Nashville, on the other hand, has that foundation. Moreover, the players either carried over or added – e.g., Dax McCarty, Ken Tribbett, Willis and Anibal Godoy – have the makings of the kind of sturdy team that should hold up fairly well while the attacking side finds its feet. And I think that’s where my concerns around this team reside: David Accam can produce, but doesn’t always and Danladi has yet to make his potential count, and that leaves you wondering who Hany Muhktar will feed in the attack, or if he’ll function like, say, a 2017 Valeri, etc. They also have plenty of blank spaces on the roster, and I’m confident that’s where they’ll focus.
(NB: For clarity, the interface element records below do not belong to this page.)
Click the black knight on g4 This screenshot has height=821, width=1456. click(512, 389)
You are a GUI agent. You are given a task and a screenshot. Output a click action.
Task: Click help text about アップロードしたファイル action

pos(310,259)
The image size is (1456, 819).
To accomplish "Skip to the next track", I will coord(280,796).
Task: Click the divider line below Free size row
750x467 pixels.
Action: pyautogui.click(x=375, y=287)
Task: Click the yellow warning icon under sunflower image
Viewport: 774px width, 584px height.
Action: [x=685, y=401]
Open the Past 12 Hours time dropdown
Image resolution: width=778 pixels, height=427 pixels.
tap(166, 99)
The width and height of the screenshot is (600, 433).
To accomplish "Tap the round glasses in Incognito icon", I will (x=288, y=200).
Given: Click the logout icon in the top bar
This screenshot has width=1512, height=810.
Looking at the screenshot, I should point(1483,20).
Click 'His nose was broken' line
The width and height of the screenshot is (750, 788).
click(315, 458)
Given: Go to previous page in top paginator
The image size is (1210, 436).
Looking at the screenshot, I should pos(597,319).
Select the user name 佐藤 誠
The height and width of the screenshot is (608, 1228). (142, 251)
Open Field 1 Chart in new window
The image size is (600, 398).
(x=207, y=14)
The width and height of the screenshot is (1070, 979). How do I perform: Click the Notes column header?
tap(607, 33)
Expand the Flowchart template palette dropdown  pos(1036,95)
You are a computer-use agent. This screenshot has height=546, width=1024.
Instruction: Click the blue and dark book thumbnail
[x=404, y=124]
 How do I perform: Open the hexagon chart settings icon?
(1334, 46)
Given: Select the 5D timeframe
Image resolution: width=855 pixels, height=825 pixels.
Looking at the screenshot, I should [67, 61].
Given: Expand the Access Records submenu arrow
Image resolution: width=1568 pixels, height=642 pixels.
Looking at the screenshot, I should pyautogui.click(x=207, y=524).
With the entire planet serving as the bazaar, God knows the players are out there.
Long story short, I’d rather have Nashville’s problems at this point.
I’d hoped to go a little deeper on some other cuts, but (full disclosure), I’ve got a dinner party to host, so it’s now or never to post this. I’d planned on picking through the list of players available for Re-Entry, free agency and whatever the hell waivers are (fuck it; don’t need to know this stuff), but it feels wiser to wait to see which players come off that list when teams rescue them from waivers and free agency starting Monday, and when the Re-Entry Draft opens on Tuesday.
I’ll close with one detail I picked out of one of the several reviews I read after roster deadline day. Both Orlando City SC and the Chicago Fire (along with, arguably, the Seattle Sounders) blew up their rosters, as they say, real good. That caught my eye because one team tried something similar going into 2019 - the Vancouver Whitecaps – and, no, it did not go well, not at all. That’s why, when I read those notes, my first thought was, “whoa, they’re pulling a Vancouver.”
I guess they’ve got to try something, but given Orlando’s history and Chicago’s recent history…yeah.